--- ASSIGNMENT ---
Where does the string "question" appear in the records? Copy every line that contains it.

____

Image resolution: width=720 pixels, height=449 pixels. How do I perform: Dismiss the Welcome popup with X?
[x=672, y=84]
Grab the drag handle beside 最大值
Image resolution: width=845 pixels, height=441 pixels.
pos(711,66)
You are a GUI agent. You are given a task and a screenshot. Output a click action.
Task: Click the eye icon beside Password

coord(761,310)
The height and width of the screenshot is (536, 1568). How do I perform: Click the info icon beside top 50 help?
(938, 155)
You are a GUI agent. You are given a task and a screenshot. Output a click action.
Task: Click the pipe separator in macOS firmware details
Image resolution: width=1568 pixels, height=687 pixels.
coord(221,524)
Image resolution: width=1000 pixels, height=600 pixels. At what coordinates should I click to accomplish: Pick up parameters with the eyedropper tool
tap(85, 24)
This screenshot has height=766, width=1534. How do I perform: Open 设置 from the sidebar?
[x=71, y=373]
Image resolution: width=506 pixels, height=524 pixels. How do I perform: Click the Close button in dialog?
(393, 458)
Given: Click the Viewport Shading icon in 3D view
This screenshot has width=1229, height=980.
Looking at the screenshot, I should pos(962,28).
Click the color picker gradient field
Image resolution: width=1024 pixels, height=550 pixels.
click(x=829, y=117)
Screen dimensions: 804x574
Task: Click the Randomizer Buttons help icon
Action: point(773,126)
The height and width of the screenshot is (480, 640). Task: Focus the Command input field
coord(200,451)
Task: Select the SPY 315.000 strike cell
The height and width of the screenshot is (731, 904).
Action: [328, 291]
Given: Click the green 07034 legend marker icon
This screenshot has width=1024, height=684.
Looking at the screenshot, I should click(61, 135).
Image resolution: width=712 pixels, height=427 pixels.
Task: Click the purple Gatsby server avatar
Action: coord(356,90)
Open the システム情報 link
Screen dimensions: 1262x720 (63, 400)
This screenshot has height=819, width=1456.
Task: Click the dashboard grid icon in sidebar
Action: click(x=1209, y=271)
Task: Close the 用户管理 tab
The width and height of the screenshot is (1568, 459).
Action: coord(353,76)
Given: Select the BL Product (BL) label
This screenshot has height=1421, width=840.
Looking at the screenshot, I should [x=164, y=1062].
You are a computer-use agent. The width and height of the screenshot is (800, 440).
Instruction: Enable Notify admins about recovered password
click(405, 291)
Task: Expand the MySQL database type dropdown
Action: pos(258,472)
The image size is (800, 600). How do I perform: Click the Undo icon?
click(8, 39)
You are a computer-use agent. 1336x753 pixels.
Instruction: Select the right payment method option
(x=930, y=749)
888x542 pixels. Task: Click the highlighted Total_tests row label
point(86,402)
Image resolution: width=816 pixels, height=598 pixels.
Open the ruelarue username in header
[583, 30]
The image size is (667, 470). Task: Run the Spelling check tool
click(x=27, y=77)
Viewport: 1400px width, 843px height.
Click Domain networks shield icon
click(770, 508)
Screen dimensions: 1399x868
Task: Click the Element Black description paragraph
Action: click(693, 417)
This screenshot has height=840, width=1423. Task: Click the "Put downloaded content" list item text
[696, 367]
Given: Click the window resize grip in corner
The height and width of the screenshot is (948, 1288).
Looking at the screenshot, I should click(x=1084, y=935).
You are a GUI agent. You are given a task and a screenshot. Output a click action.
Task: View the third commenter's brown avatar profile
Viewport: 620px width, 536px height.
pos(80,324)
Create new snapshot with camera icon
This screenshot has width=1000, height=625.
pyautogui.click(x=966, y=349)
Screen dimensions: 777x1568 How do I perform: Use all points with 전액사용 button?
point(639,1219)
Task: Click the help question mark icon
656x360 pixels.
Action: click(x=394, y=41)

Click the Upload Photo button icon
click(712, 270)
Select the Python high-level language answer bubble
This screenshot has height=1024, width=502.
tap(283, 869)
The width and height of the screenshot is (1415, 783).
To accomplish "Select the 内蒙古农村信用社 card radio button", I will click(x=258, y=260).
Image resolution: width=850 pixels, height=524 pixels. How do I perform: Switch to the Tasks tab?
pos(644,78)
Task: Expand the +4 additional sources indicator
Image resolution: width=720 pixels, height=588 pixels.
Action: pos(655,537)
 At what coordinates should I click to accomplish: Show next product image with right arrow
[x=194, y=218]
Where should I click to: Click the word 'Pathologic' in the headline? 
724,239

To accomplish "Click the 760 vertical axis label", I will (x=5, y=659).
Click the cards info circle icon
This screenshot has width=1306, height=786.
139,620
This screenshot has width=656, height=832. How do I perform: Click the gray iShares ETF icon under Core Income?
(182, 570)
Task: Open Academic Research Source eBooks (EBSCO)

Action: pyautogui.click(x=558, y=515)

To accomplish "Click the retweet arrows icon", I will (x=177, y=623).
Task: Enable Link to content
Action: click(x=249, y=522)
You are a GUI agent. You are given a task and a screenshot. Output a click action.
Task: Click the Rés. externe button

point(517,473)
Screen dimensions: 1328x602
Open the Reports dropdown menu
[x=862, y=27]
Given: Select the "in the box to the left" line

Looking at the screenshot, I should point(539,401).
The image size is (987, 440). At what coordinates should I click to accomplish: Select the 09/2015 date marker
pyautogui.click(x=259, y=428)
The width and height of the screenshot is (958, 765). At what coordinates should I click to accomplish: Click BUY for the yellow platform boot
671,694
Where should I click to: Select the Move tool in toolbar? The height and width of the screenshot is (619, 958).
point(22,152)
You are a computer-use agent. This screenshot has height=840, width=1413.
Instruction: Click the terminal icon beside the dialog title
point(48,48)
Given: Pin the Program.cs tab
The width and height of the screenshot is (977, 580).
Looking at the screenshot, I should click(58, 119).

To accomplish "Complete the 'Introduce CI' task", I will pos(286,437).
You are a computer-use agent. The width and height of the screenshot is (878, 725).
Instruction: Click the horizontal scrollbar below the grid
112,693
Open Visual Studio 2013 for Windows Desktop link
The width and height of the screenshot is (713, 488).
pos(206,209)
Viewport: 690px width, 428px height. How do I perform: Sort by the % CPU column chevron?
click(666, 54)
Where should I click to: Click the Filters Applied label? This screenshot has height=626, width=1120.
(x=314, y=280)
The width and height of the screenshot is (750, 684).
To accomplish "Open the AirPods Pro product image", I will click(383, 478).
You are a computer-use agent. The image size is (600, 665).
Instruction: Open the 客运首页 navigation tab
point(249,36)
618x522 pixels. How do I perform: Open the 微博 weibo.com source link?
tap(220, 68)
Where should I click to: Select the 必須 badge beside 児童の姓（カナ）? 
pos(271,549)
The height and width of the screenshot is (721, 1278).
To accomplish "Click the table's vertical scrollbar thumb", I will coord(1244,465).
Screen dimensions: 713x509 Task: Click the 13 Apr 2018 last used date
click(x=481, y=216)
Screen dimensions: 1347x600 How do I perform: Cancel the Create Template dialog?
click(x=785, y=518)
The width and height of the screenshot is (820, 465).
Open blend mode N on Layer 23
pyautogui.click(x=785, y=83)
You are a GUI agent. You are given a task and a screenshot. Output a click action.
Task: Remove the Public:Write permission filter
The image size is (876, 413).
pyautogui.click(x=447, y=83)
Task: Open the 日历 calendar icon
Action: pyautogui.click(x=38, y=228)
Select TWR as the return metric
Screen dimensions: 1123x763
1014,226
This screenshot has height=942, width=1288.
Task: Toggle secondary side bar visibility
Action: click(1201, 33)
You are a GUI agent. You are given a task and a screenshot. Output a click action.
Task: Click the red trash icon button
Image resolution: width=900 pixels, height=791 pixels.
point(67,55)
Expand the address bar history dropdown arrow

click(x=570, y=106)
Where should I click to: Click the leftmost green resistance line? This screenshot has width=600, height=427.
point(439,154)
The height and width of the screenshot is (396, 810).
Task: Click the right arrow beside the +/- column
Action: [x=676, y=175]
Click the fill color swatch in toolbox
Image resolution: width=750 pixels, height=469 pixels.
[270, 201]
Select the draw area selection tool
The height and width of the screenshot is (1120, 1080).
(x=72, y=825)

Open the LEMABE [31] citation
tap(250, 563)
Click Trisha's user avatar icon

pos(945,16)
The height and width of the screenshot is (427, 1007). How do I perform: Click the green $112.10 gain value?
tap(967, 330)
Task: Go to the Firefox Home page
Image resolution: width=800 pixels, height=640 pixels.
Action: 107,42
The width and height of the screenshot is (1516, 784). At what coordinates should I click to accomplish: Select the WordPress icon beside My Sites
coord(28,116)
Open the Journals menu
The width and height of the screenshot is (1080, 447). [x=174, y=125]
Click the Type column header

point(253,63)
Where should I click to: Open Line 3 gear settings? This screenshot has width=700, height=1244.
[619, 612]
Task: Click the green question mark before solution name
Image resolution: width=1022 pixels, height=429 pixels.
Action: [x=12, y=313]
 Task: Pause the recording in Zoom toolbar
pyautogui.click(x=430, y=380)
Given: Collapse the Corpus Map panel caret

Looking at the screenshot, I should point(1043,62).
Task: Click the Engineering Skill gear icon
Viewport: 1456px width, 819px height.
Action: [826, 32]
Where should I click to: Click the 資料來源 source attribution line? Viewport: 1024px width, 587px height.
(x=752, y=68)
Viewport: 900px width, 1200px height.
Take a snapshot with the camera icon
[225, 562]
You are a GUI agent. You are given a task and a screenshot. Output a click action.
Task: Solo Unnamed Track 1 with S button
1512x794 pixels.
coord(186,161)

____

--- ANSWER FOR THE TASK ---
Task: Click the help question mark icon
Task: Click the green question mark before solution name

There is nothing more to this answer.